Commits


Adam Reeve authored and GitHub committed 8b2ab4d8200
GH-18547: [Java] Support re-emitting dictionaries in ArrowStreamWriter (#35920) ### Rationale for this change This allows writing IPC streams where dictionary values change between record batches. ### What changes are included in this PR? * Add new abstract `void ensureDictionariesWritten(DictionaryProvider provider, Set<Long> dictionaryIdsUsed)` to the base `ArrowWriter` class * Move existing logic that only writes dictionaries once into the `ArrowFileWriter` class * Implement replacement dictionary writing in `ArrowStreamWriter` by keeping copies of previously written dictionaries ### Are these changes tested? Yes, I've added a new unit test for this ### Are there any user-facing changes? Yes, `ArrowStreamWriter` will now write replacement dictionaries when dictionary values change between batches. **This PR includes breaking changes to public APIs.** `ArrowWriter` has a new abstract `ensureDictionariesWritten` method.
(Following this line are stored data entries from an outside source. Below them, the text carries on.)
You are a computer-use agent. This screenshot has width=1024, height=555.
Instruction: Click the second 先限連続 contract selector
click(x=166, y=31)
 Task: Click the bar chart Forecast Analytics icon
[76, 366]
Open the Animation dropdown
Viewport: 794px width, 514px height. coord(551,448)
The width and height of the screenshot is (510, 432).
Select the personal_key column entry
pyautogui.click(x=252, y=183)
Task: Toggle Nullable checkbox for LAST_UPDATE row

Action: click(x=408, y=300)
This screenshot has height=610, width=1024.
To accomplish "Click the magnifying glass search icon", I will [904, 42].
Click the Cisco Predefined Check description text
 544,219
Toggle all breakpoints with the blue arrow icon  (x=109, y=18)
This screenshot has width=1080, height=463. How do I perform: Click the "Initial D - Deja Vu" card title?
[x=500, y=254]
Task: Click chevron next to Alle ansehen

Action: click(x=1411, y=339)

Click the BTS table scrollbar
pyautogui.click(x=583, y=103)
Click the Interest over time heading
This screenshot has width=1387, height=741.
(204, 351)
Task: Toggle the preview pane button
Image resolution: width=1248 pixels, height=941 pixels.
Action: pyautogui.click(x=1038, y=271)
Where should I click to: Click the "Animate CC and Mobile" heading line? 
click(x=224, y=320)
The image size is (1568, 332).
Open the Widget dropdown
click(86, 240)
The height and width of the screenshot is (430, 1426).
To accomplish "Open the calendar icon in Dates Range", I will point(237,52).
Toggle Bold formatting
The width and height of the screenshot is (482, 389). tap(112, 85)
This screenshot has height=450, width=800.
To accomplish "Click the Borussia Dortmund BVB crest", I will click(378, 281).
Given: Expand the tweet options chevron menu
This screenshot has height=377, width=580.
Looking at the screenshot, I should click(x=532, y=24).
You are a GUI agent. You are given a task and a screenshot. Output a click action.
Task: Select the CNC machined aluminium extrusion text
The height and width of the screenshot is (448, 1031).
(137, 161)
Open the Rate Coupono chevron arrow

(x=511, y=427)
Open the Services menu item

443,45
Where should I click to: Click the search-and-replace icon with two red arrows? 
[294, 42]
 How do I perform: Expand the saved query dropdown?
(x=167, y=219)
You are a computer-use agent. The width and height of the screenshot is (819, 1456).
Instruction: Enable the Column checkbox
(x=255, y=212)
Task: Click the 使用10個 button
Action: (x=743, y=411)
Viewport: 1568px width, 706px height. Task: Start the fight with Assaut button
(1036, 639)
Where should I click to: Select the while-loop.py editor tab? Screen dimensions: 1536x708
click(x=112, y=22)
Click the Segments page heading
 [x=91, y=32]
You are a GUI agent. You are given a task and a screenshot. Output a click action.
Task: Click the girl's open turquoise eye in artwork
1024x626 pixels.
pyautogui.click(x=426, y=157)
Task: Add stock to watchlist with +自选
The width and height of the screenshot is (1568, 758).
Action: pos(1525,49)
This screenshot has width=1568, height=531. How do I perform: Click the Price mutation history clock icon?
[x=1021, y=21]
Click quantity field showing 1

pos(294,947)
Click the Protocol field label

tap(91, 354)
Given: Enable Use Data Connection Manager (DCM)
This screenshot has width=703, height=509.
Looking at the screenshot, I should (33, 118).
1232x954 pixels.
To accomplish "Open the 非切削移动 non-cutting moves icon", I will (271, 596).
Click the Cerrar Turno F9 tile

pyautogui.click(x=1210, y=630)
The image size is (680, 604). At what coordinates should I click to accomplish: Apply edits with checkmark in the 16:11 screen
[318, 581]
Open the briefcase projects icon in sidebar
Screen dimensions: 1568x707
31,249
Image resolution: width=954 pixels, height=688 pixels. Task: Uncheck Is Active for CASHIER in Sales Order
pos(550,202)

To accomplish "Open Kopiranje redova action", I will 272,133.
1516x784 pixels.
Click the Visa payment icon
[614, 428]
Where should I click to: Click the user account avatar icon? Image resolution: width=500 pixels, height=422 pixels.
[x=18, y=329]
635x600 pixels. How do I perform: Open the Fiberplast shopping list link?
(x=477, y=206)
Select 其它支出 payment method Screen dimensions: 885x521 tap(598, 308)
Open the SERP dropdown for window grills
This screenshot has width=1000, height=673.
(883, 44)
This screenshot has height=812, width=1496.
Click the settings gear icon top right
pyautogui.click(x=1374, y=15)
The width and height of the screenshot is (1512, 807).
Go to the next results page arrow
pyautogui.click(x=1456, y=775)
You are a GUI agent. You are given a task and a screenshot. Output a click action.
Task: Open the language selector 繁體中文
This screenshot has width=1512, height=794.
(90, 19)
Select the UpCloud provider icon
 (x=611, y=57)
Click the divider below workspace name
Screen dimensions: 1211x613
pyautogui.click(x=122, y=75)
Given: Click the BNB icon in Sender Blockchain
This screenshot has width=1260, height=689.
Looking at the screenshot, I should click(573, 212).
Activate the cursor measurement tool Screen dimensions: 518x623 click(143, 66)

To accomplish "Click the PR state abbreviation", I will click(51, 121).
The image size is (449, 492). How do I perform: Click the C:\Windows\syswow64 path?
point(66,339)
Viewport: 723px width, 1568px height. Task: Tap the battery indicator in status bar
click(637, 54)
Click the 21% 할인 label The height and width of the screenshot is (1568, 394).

This will only affect users directly inheriting from `ArrowWriter` rather than `ArrowFileWriter` or `ArrowStreamWriter`. There's also a behaviour change to `ArrowWriter`, where previously dictionaries were read from a `DictionaryProvider` on construction, but this is now delayed until the first batch is written. * Closes: #18547 Authored-by: Adam Reeve <adreeve@gmail.com> Signed-off-by: David Li <li.davidm96@gmail.com>